Dass ich dennoch neben der neuen ethischen - auf die ich noch kommen werde - auch die evangelische und katholische Religion nicht missen mag, hat auch biographische Gründe. Meinem Sohn erkläre ich: Ich wurde evangelisch getauft. Deine beiden Brüder sind aber katholisch, weil deren Mutter eine tiefkatholische Franco-Italienerin ist. Als Vater muss ich natürlich alle Rituale beider Religionen berücksichtigen.

"Ach so", sagt mein Kleiner, "deshalb gehst du auch mit mir in beide Messen." In beide heißt auch: In die ethische Messe zu Nida-Rümelin, Lammert, Wickert und Precht gehen wir nicht.

Zweite Version: Natürlich bin ich keines von Dreien

Wenn einem im Handbuch Angewandte Ethik der Reihe Philosophische Ethik des Verlages C.H. Beck gleich drei Seiten gewidmet sind (367-369) kann mann sich bei der Frage, wie ethisch er ist, scheinbar entspannt zurücklehnen. Was ist verführerischer, was eleganter, als aus den enthobenen Sphären elysischer Gefilde Sloterdjikscher Wortkunst auf die literarischen Niederungen der sich gegenseitig kannibalisierenden Volkskulte herabzublicken?
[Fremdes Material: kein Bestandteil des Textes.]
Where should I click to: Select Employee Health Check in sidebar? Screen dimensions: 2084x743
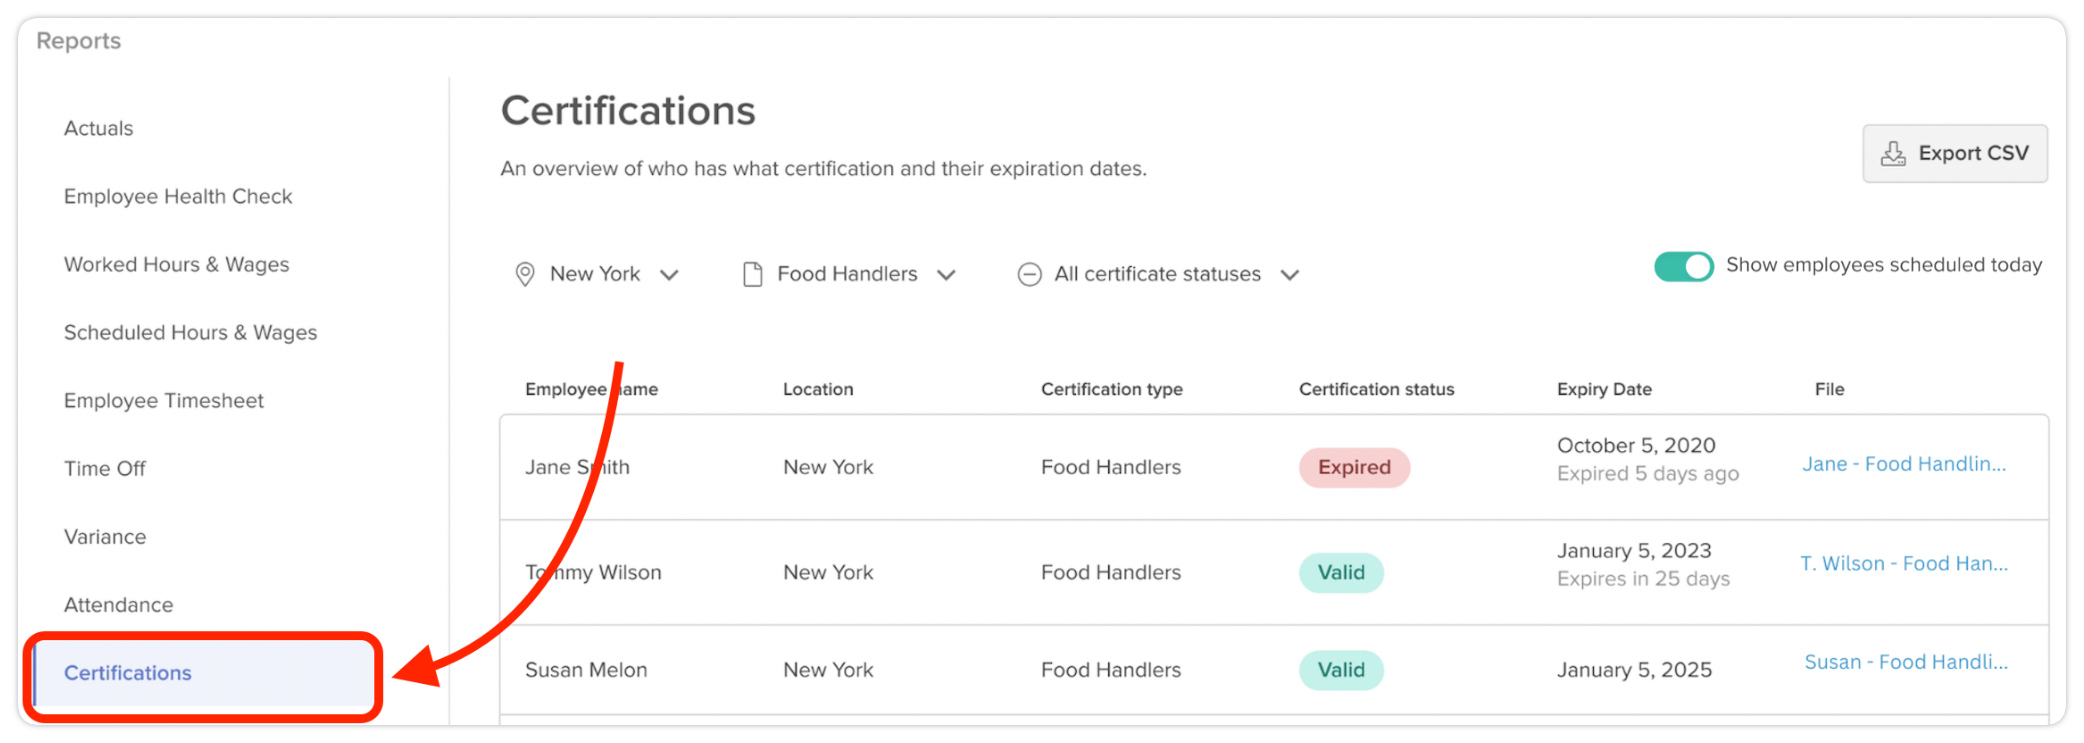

  • Auf die Feigheit der Ethischen vor der radikalen Totalität und Tollheit Gottes.
  • Auf die wahnwitzige Vorstellung, eine grausame Kreuzigung in der Römerzeit könne als frohe Botschaft der Liebe und Hoffnung gedeutet werden.
  • Auf die Ikea-konforme Vermarktung von Bausätzen zu Maria, Heiligen und Papst als massentauglicher Ersatz für einen unverständlichen und fordernden Gott.
  • Auf die hohlen Gymnastiken des Guten, die von metaphysischen Grenzfragen so weit entfernt sind wie die SpVGG Greuther Fürth von einem Sieg gegen den FC Bayern.
  • Auf den Ethikunterricht, der in der Regel von Damen vollbracht wird, die solche Rezensionen zu Ethikkompendien schreiben.

Der Blick auf die über 400 Kommentare zum letzten Artikel von Thomas Pany auf Telepolis zum Thema erinnert an interessante Alternativen. Der Atheist, so schreibt User "Denkstimulus" (mit rotem Balken bestraft), beweise eigentlich die Existenz Gottes. Besser dran sei der Agnostiker.

Mit diesem aber stoßen wir vor zu weiteren Religionen, die sich inmitten des Ethischen tummeln, etwa dem Skeptizismus und dem Rationalismus. Ich zweifle, also bin ich - diese Devise des Agnostikers ist natürlich die attraktivste. Dumm nur: Es gibt keinen einzigen Professor, Redakteur, Politiker oder Wirtschaftsführer, der sie nicht auf seiner Stirn eintätowiert hat.

Unsereins darf da natürlich nicht mittun. Schade eigentlich, denn ich wäre auch gerne "skeptisch". Leider sind das alle.